[Element and text position data]
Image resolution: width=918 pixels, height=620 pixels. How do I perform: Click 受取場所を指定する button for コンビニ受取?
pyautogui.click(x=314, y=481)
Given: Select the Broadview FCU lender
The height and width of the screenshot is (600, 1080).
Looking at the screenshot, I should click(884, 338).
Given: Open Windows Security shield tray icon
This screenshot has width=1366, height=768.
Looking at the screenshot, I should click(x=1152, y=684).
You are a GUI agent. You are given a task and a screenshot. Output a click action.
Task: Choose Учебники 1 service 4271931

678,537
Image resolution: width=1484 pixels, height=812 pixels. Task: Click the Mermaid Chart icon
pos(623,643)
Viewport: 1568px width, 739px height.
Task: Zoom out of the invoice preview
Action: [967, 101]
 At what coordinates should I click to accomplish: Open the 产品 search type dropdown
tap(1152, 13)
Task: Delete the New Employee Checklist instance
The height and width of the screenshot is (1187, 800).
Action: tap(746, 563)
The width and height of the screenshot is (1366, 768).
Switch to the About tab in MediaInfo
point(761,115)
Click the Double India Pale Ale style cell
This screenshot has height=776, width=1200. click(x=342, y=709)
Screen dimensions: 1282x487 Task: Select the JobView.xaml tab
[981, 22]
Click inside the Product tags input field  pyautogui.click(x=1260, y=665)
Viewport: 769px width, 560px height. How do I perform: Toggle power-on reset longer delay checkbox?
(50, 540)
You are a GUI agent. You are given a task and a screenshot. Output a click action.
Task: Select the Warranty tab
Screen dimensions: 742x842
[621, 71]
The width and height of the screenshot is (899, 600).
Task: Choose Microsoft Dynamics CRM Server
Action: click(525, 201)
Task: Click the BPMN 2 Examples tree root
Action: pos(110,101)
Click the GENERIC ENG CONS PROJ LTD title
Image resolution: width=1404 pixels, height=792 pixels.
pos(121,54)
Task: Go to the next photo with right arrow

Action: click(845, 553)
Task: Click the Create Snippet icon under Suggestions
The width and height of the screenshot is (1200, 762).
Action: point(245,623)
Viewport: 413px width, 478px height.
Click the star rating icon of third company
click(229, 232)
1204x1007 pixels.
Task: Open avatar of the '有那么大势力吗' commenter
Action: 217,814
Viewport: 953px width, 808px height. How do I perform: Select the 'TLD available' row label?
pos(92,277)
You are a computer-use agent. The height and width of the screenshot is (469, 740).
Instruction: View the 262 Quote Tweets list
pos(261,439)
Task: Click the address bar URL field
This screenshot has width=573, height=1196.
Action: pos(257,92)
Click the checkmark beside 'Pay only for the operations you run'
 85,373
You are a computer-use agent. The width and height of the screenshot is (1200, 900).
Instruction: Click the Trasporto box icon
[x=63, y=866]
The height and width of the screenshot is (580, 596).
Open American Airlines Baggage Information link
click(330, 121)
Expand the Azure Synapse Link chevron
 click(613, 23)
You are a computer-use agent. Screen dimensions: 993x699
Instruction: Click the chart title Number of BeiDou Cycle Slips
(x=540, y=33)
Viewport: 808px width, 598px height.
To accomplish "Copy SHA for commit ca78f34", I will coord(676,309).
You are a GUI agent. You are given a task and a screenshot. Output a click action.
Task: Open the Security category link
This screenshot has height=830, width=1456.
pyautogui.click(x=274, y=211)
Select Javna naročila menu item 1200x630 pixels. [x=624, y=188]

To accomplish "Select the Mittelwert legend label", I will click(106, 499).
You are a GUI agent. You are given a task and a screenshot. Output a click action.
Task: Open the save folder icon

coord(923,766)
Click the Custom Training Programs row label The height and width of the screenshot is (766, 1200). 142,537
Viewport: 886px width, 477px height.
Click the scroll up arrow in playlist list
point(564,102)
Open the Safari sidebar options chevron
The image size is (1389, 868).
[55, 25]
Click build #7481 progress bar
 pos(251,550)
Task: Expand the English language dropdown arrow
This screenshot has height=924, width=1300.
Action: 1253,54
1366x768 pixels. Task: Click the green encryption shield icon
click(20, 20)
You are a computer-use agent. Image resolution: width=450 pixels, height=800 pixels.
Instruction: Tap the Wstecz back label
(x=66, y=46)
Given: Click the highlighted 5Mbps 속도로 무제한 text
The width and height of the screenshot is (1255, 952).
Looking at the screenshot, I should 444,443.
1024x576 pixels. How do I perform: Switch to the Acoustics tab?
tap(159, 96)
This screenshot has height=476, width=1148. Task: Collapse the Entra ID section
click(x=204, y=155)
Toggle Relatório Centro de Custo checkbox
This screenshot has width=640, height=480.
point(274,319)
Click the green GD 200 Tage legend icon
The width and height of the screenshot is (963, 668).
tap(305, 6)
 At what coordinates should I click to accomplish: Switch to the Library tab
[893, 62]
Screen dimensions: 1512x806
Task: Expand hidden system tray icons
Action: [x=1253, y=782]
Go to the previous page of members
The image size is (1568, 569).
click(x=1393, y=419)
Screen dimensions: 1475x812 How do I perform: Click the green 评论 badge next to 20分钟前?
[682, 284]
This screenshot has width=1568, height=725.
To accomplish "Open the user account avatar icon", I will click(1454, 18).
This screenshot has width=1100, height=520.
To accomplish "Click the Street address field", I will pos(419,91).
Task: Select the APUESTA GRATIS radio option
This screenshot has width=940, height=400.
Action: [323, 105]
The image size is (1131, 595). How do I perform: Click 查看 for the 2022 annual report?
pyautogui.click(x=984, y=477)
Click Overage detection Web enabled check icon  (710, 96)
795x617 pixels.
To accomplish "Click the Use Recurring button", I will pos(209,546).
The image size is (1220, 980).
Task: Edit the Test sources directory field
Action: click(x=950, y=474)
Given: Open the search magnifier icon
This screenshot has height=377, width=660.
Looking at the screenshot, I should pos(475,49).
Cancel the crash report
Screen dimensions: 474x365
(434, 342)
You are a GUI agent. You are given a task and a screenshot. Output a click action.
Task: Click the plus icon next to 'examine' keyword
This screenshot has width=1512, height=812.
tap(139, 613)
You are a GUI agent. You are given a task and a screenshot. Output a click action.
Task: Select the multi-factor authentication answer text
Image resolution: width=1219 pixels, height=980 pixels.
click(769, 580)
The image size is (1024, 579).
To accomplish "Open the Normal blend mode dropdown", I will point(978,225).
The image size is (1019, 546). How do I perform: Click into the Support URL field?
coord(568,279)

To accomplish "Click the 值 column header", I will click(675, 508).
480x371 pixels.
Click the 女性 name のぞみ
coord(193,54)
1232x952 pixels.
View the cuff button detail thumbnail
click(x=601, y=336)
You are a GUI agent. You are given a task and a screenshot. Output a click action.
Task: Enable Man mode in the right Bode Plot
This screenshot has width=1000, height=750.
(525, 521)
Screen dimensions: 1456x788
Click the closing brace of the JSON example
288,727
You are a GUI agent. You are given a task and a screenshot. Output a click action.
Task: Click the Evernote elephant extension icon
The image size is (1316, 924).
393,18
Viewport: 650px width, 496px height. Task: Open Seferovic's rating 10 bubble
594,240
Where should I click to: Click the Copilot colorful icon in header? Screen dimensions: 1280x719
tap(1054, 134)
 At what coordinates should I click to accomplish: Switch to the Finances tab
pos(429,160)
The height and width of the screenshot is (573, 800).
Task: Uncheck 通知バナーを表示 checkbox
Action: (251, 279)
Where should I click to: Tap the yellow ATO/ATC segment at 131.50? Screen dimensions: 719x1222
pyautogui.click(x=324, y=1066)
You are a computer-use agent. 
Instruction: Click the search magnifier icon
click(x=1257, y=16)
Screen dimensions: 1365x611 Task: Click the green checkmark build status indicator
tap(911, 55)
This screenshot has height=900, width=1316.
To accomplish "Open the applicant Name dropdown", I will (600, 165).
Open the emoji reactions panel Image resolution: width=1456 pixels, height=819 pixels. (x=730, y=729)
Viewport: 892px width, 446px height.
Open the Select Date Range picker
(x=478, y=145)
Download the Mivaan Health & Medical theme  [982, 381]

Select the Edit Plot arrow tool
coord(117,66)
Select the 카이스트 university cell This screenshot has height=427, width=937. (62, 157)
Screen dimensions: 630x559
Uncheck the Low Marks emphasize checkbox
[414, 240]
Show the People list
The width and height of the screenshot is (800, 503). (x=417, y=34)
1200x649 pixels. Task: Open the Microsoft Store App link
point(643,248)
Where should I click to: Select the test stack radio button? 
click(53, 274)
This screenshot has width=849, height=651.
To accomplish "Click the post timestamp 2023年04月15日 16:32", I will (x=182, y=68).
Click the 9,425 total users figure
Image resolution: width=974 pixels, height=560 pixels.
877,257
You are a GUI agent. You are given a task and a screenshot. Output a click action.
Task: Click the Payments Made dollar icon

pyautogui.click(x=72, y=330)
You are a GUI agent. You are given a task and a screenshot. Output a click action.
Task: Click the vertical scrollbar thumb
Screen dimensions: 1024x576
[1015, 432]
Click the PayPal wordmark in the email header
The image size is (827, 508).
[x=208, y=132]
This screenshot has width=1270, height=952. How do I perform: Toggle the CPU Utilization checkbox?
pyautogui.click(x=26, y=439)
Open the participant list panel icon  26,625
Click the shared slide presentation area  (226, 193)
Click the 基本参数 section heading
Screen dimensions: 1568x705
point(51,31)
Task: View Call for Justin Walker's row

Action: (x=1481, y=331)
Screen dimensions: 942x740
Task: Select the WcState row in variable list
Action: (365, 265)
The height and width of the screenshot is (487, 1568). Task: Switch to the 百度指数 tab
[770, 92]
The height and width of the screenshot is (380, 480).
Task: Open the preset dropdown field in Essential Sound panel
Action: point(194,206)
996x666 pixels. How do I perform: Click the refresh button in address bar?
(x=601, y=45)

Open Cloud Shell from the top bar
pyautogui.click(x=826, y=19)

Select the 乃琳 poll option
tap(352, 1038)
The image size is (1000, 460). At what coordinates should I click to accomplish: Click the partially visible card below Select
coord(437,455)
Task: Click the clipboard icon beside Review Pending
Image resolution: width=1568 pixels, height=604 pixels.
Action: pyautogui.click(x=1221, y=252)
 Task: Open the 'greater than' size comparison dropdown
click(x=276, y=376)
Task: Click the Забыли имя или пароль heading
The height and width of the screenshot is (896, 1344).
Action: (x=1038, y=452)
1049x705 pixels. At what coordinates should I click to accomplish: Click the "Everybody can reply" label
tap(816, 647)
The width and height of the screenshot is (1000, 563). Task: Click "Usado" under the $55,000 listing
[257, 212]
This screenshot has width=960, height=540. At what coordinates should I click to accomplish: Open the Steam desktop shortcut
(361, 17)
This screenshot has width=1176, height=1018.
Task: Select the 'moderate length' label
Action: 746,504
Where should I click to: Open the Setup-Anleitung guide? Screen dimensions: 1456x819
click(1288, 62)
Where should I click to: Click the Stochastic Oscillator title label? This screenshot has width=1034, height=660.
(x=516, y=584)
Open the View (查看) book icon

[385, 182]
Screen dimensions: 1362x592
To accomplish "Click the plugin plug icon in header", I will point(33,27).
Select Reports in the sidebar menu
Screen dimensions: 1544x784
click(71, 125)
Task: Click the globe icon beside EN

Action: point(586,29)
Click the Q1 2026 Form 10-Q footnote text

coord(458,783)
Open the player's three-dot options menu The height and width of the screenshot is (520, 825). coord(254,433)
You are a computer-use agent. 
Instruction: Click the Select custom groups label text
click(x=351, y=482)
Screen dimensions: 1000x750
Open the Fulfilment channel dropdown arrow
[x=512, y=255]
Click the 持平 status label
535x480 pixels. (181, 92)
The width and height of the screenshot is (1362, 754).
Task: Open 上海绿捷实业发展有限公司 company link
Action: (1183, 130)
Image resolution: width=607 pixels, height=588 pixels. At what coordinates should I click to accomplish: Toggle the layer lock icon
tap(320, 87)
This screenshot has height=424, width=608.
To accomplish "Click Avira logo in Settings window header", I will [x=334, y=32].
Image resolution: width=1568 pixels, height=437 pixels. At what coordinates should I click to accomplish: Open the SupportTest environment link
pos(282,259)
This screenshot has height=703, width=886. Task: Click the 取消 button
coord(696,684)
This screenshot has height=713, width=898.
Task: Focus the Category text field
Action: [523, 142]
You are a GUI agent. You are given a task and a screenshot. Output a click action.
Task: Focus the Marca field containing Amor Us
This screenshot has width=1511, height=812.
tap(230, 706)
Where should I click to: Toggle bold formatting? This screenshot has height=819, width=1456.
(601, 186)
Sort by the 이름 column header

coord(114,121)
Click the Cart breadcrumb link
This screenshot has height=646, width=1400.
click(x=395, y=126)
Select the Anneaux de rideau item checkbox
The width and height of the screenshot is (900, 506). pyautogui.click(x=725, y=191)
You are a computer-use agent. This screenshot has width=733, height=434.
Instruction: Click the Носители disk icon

## TASK DESCRIPTION:
Repeat the entries word for word, covering everything from the line that contains "will click(106, 499)." down to the line that contains "(x=66, y=46)", with both of those lines included.

## THE OUTPUT:
To accomplish "Select the Mittelwert legend label", I will click(106, 499).
You are a GUI agent. You are given a task and a screenshot. Output a click action.
Task: Open the save folder icon

coord(923,766)
Click the Custom Training Programs row label The height and width of the screenshot is (766, 1200). 142,537
Viewport: 886px width, 477px height.
Click the scroll up arrow in playlist list
point(564,102)
Open the Safari sidebar options chevron
The image size is (1389, 868).
[55, 25]
Click build #7481 progress bar
 pos(251,550)
Task: Expand the English language dropdown arrow
This screenshot has height=924, width=1300.
Action: 1253,54
1366x768 pixels. Task: Click the green encryption shield icon
click(20, 20)
You are a computer-use agent. Image resolution: width=450 pixels, height=800 pixels.
Instruction: Tap the Wstecz back label
(x=66, y=46)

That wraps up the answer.